La plantation de la vigne est une étape importante et quasiment décisive dans la réussite d’un vignoble et son évolution. Les choix du porte-greffe et du cépage font parties des premières réflexions du vigneron pour sa plantation, ils engagent le viticulteur sur plusieurs décennies.
On utilise actuellement des portes greffes pour planter de la vigne. Ces porte greffes ont un rôle de protection de la plante mais également un rôle important sur le comportement et les aptitudes de la plante durant son cycle de vie.

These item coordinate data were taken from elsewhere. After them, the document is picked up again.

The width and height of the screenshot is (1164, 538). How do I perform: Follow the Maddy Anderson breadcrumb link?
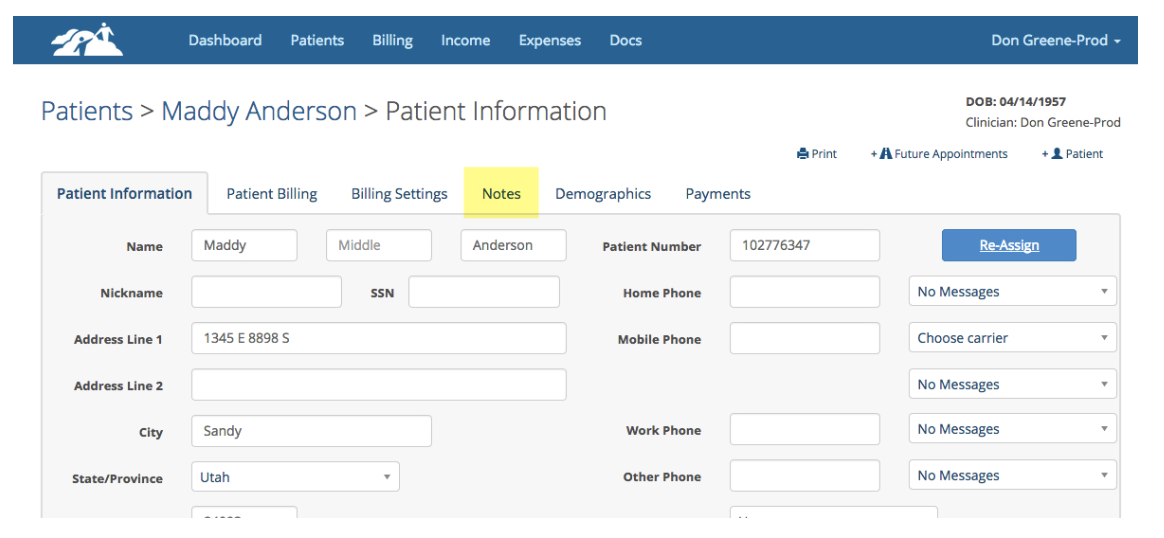tap(259, 111)
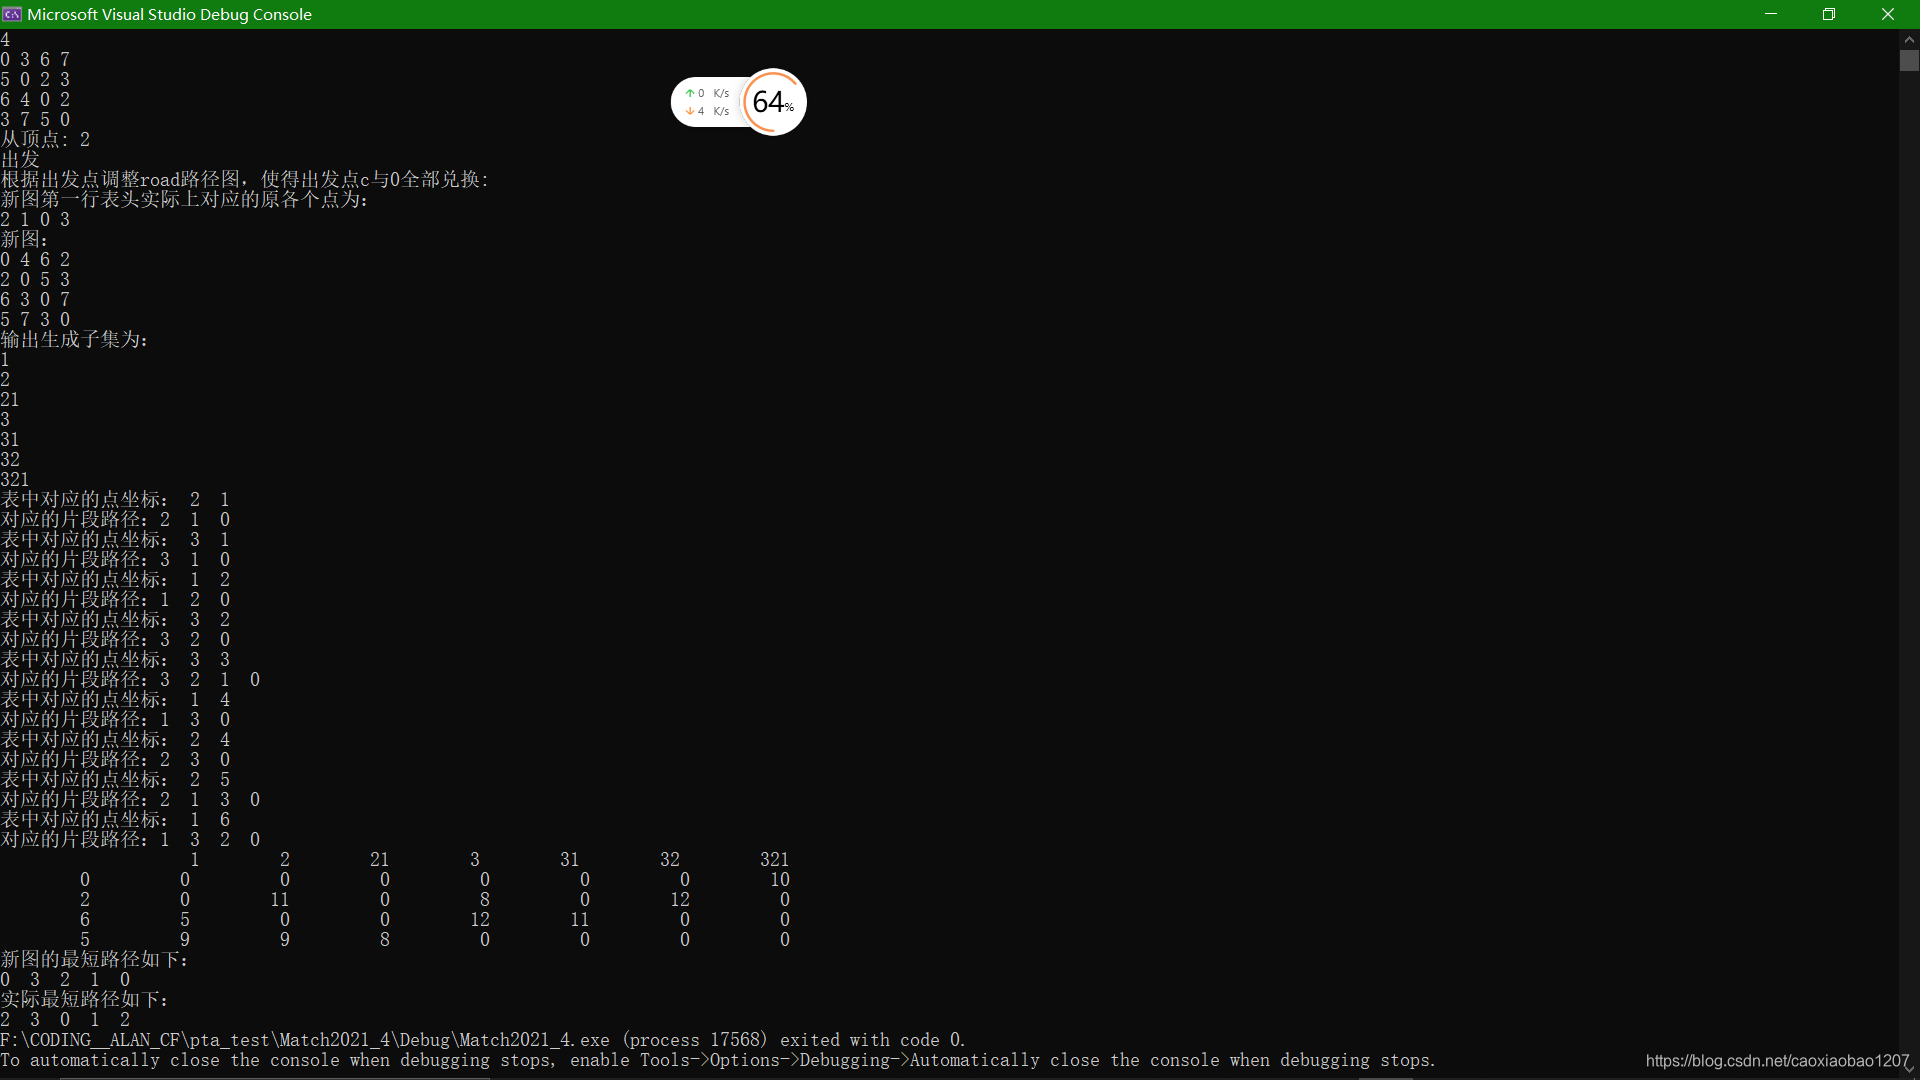Close the Debug Console window
1920x1080 pixels.
(x=1888, y=14)
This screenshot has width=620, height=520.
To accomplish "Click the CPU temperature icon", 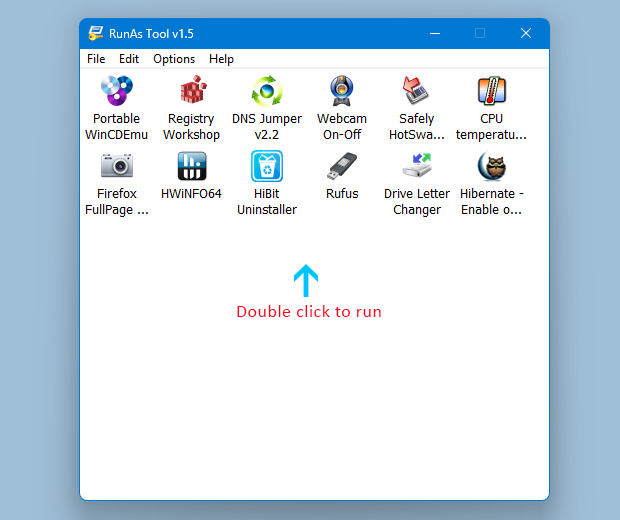I will [491, 92].
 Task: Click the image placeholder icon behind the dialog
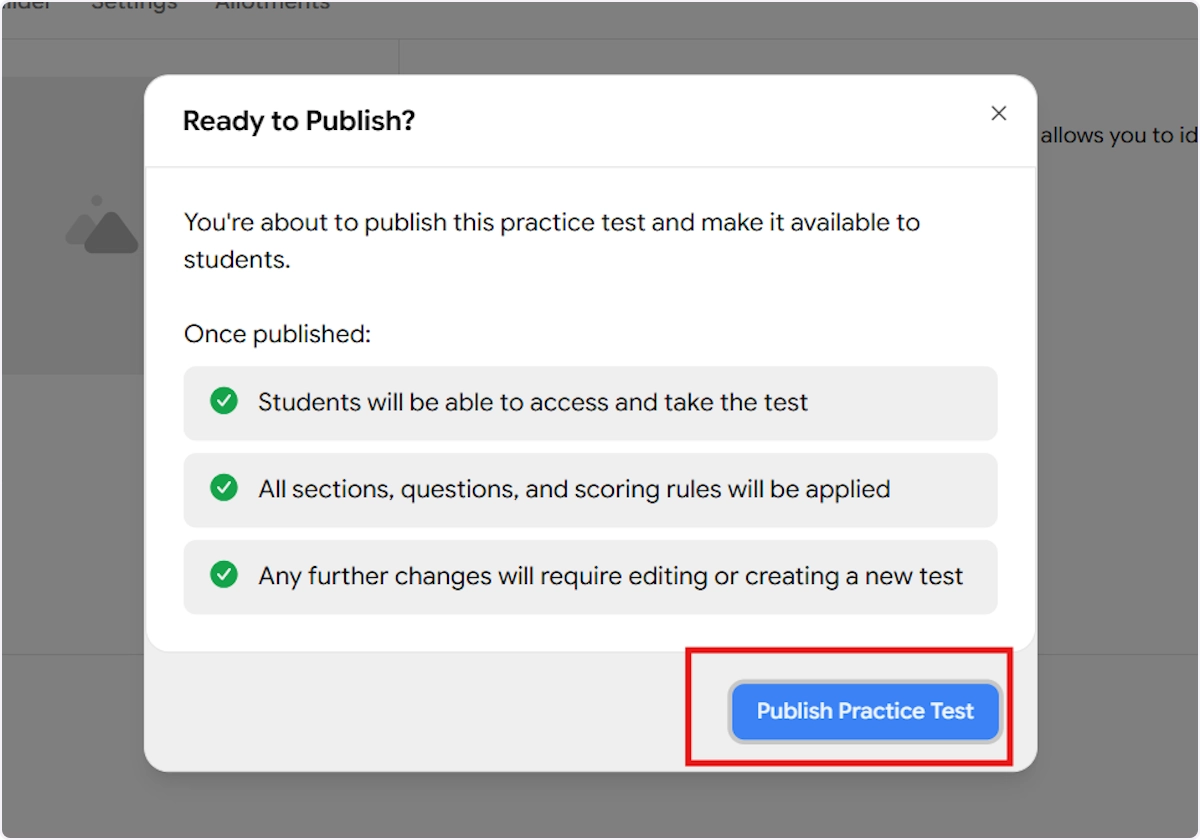pos(102,224)

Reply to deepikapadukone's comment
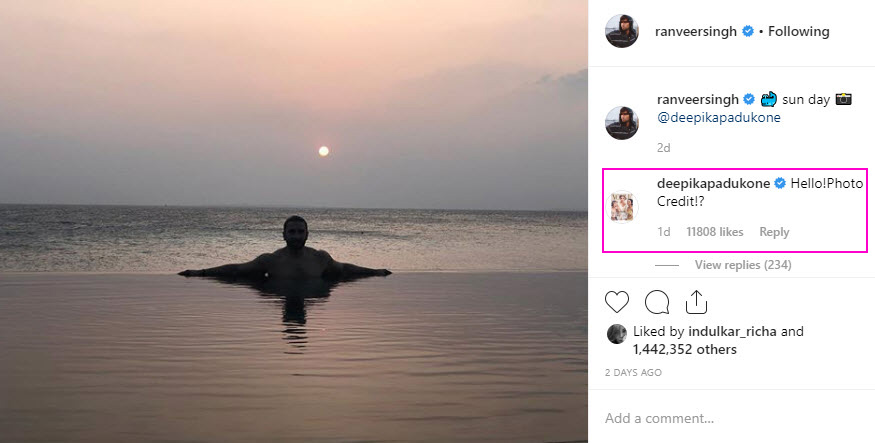[774, 232]

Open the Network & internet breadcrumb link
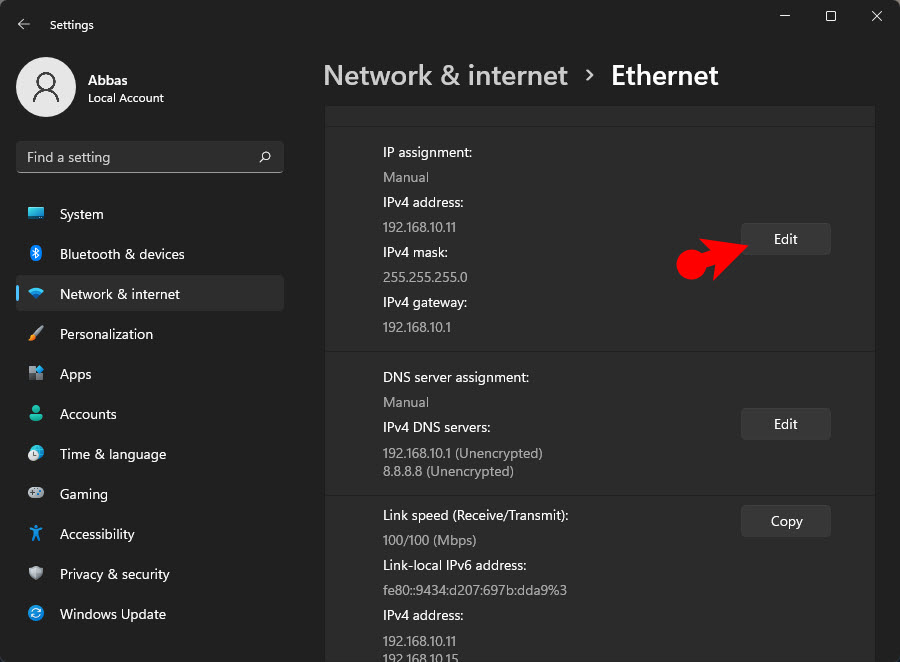tap(445, 75)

Des porte-greffes dans nos vignes
Les ceps de vigne peuvent être plantés directement dans la terre sans porte-greffe, on parle de pieds de vigne plantés franc de pieds. Quelques rares vignerons ont tenté l’aventure ces dernières années de planter franc de pied en Touraine comme le domaine Charles Joguet à Chinon et ses Cabernets Francs ou encore Henry Marionnet, pionnier en la matière. Cela reste très anecdotique puisque depuis la crise phylloxérique, la plupart des cépages sont plantés avec des porte-greffes. Mais alors pourquoi ?
Le puceron appelé Phylloxera est apparu dans le vignoble français et européen dès 1863. L’espèce de vigne européenne Vitis Vinifiera qui produit tous les cépages connus sont destinés à la fabrication du vin mais ne résistent pas aux piqûres de l’insecte et meurent au bout de 2-3 ans. Ce dernier se propage dans les sols à une vitesse fulgurante. Ainsi en une dizaine d’années le vignoble français et une grande partie du vignoble européen ont été détruits. Des recherches vont être menées afin de faire repartir la viticulture française économiquement très importante à l’époque.
La solution va venir d’autres espèces de vignes telles que le Vitis Vinifera. On découvre que les vignes américaines (Vitis Rupestris, Vitis Riparia, Vitis Berlandieri, Vitis Labrusca…etc) sont très résistantes au phylloxéra mais peu intéressantes au niveau organoleptique. En greffant nos Vitis Vinifera sur un porte-greffe (partie racinaire) américain, on parvient alors à maintenir l’expression des cépages européens tout en ayant une vigne résistante à ce prédateur.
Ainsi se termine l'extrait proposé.